From: Raag Jadav <raag.jadav@intel.com>
To: Riana Tauro <riana.tauro@intel.com>
Cc: intel-xe@lists.freedesktop.org, dri-devel@lists.freedesktop.org,
anshuman.gupta@intel.com, rodrigo.vivi@intel.com,
lucas.demarchi@intel.com, aravind.iddamsetty@linux.intel.com,
umesh.nerlige.ramappa@intel.com, frank.scarbrough@intel.com,
sk.anirban@intel.com, simona.vetter@ffwll.ch, airlied@gmail.com,
"André Almeida" <andrealmeid@igalia.com>,
"Christian König" <christian.koenig@amd.com>
Subject: Re: [PATCH v5 1/9] drm: Add a vendor-specific recovery method to device wedged uevent
Date: Sun, 20 Jul 2025 14:47:32 +0300 [thread overview]
Message-ID: <aHzXVKj_ZbIi6vg9@black.fi.intel.com> (raw)

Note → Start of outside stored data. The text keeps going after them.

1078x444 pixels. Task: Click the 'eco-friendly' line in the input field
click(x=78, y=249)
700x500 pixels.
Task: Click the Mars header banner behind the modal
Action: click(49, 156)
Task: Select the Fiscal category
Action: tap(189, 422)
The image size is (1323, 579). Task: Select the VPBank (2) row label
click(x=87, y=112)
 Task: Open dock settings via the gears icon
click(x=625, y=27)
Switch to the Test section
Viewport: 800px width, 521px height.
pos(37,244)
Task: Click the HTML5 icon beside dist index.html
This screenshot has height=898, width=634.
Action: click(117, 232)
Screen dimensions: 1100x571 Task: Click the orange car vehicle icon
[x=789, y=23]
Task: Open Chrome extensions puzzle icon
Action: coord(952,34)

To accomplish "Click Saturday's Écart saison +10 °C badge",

In-Reply-To: <20250715104730.2109506-2-riana.tauro@intel.com>
On Tue, Jul 15, 2025 at 04:17:21PM +0530, Riana Tauro wrote:
> This patch addresses the need for a recovery method (firmware-update
> on Firmware errors) introduced in the later patches of Xe KMD. Whenever
> XE KMD detects a firmware error, a drm wedged uevent needs to be sent
> to the system administrator/userspace to trigger a firmware update.
>
> The initial proposal to use 'firmware-flash' as a recovery method was
> not applicable to other drivers and could cause multiple recovery
> methods specific to vendors to be added.
> To address this a more generic 'vendor-specific' method is introduced,
> guiding users to refer to vendor specific documentation and system logs
> for detailed vendor specific recovery mechanism.
>
> Add a recovery method 'WEDGED=vendor-specific' for such errors.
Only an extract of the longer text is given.